# my coolpix l100 sd card



## oinkit1992 (Jun 11, 2013)

Hello I am new to the forum and need help like there is no tomorrow  I have a coolpix l100 and inside it i have a lexar 128MB sd card. all of my pictures i took from the past are ruined with strange colors over them and anytime i try to delete one or just take a new picture it says "card cannot be read" so i tried to format the card with the camera and it says it works but it does not so i tried to format it on my computer (vaio laptop) and my computer says it is unale to format the card. i checked and the card is not locked and i have no idea what to do. anyone have any ideas??


----------



## yustr (Sep 27, 2004)

Welcome to TSF. We're glad you found us. :thumb:

Sounds like the card is corrupt and probably not worth any additional effort. Especially as SD cards are dirt cheap - available at almost any store.


----------



## oinkit1992 (Jun 11, 2013)

thats exactly what i was hoping wasnt the problem. how does a sd card get corrupt? that was i can avoid it happening again.  thank you


----------



## yustr (Sep 27, 2004)

They're actually wonders of electronic magic. Given that they're being stamped out like chocolate chips at the Nestle factory - it's really a surprise they don't fail much more often. 
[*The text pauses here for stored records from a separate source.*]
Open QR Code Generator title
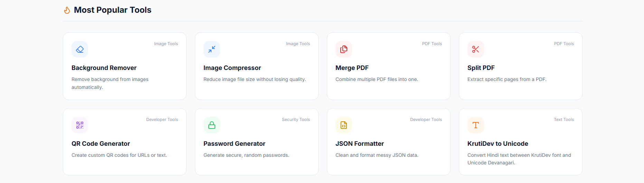 [101, 144]
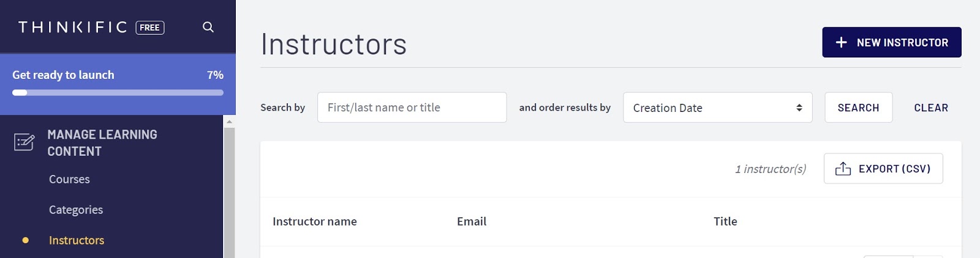Viewport: 980px width, 258px height.
Task: Click the sidebar scrollbar up arrow
Action: [x=229, y=122]
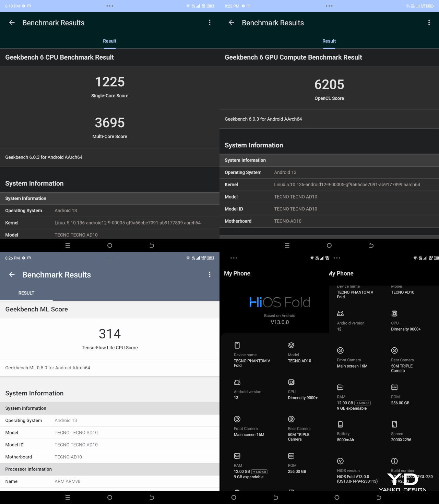
Task: Tap the Screen resolution icon
Action: pyautogui.click(x=394, y=424)
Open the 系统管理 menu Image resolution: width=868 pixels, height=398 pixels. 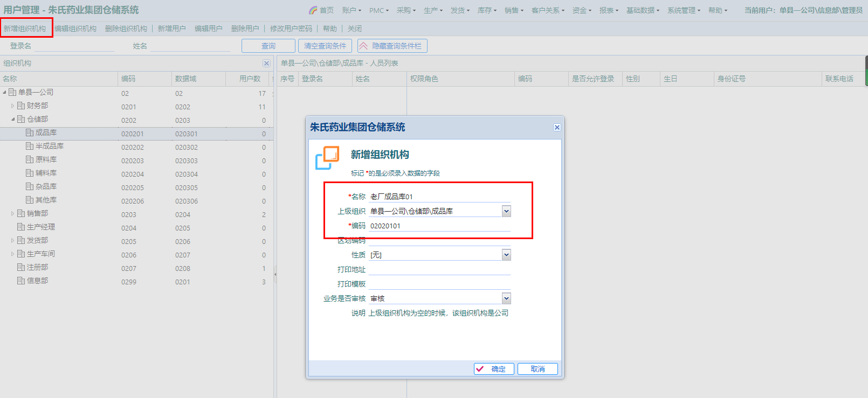[684, 10]
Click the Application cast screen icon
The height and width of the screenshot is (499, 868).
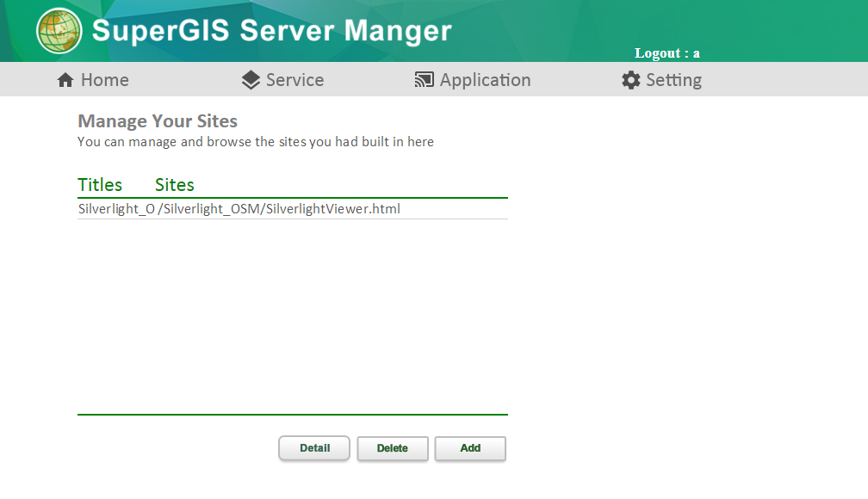point(424,80)
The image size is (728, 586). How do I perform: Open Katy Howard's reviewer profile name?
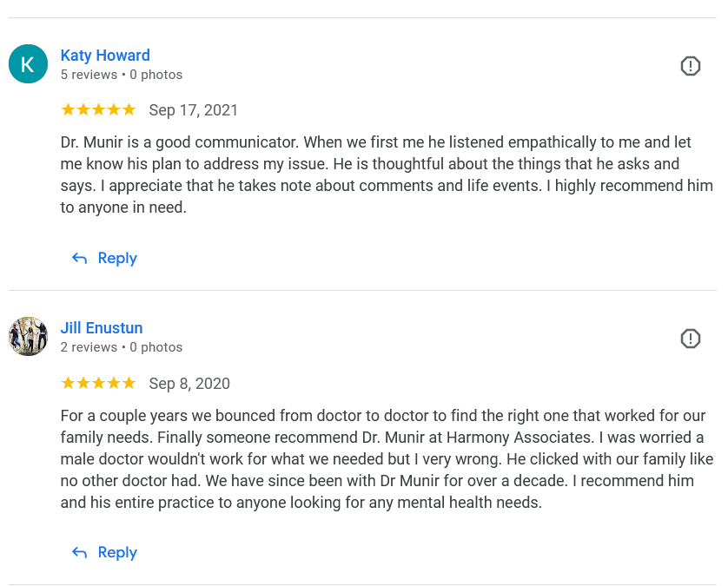[x=105, y=56]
I don't know how they get corrupted. But it's probably unique to the card not your camera.


----------



## WereBo (Apr 5, 2008)

Hi oinkit1992 and welcome to the Photographers Corner :wave:

Considering some of the internal connections on the card are often just a few atoms wide, it's surprising they last as long as they do - Sadly, if the wrong bit fails, the contents are lost forever :sigh:

If both the camera and laptop can't read/format the card, then it's unrepairable - All that can be done is to replace it. Your camera can use up to 16Gb cards, so any of the 'branded' names will do.


----------